In total I had 5 pairs of visualisations. I then mixed them and asked five people familiar with my research (supervisors and collaborators) and eight students (taking a class with Anjo) to find matching pairs. The results are below.
| Total pairs | Correctly matched pairs | Correctly matched pairs, % | |
| Chapter 1. Introduction | 13 | 10 | 77% |
| Chapter 2. Methodology | 13 | 11 | 85% |
| Chapter 3. Ideas | 13 | 6 | 46% |
| Chapter 4. Conversations | 13 | 10 | 77% |
| Chapter 5. Microsoft | 13 | 9 | 69% |
| Total | 65 | 46 | 71% |
| by people familiar with the research | 25 | 20 | 80% |
| by people not familiar with the research | 40 | 26 | 65% |
Some comments:
- I guess there is a connection between PhD chapters and blogposts :)
- The high score for the methodology chapter is explained by its qualitative difference from the rest of the dissertation.
- The low score for this chapter is explained by the fact that the coding of weblog entries in relation to chapters was done prior to writing it. As a results it included many “might be relevant” posts, while for other chapters the focus was more clear. In addition, the draft version of the chapter used to generate the visualisation was the first draft, while in other cases those were revised several times.

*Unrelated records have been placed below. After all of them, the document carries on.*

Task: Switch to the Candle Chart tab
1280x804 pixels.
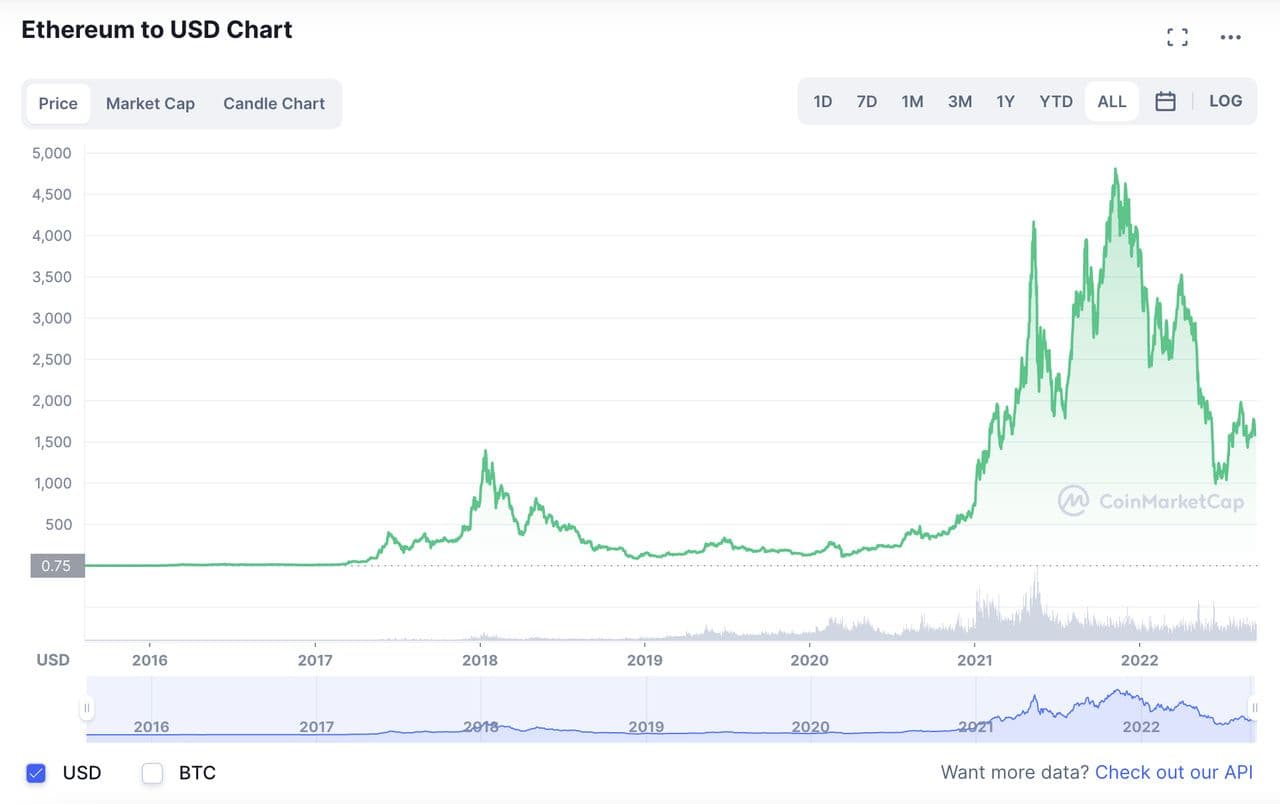Action: (274, 104)
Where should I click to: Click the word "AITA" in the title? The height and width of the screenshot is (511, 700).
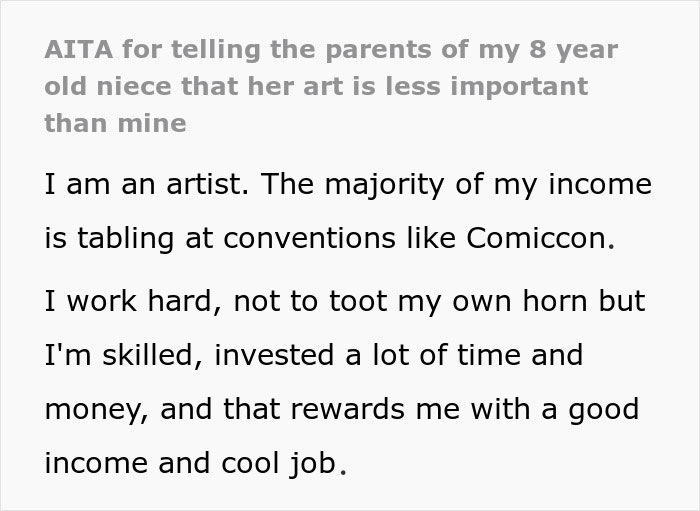click(79, 49)
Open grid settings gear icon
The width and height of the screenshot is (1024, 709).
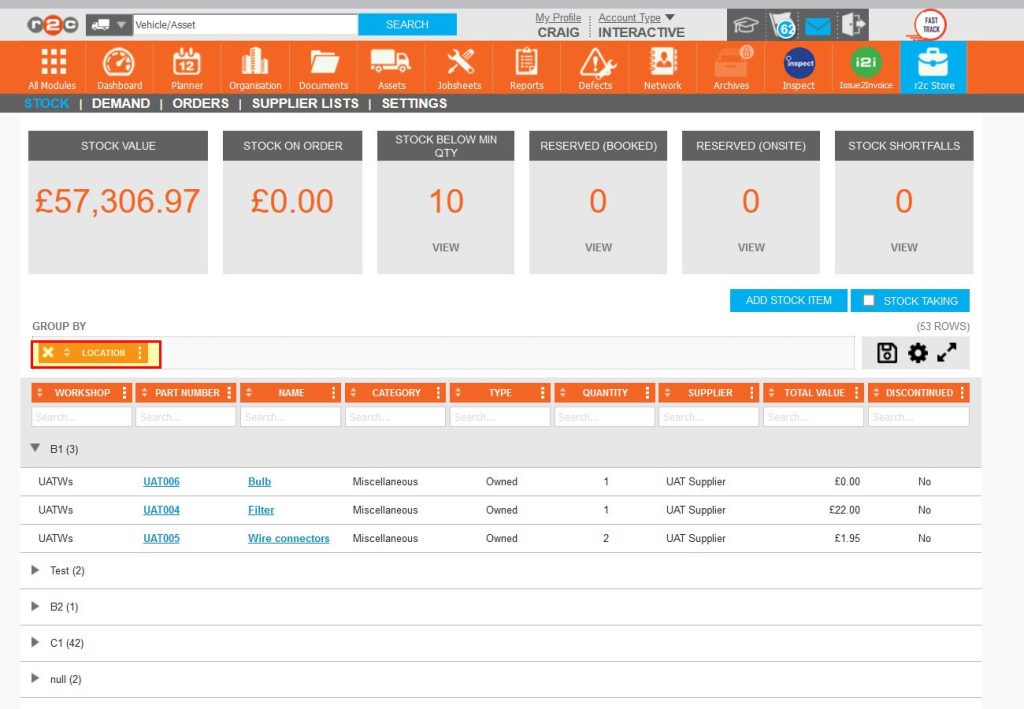(917, 353)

It was nice to see that although many of the visualisations looked similar (with blogging and weblog being big ;) it was actually possible to match the pairs. But the nicest thing was simply making all those pictures, laying them on the floor and thinking that I actually had some version of 5 chapters out of the 7 :)
Related posts
3 Comments »
Jason Priem on 10 Jul 2008 at 2:51 #
Entirely awesome idea! There plenty of algorithms out there that attempt to determine the similarity between two documents (Plagiarism detection is one application among many; turnitin is an example of this). The tricky thing is that “similarity” is a pretty slippery concept. Getting raters to read both documents would be the gold standard, but it’s really slow. Machine comparison is fast, but it’s hard to get the algorithm perfect.
It would be interesting to do a three-way test: readers who read both documents, readers who read just tag clouds, and one or more programs. I think that your tag cloud method may be a good happy medium between quick-but-dumb machine comparisons and smart-but-slow human-reading. You still get access to those oh-so-human-gestalts of the documents, but visualization saves you a load of time.
Lilia Efimova on 10 Jul 2008 at 3:27 #
Tag clouds on the move « Making CommunitySense on 03 Aug 2008 at 9:07 #
[...] cloud for various purposes, but to compare tag clouds. Lilia Efimova gives a nice example of how she compared the tag clouds of her blog posts and a dissertation chapter on the same topic. Another comparison is to see how different tag cloud tools process the same text. Here’s the [...]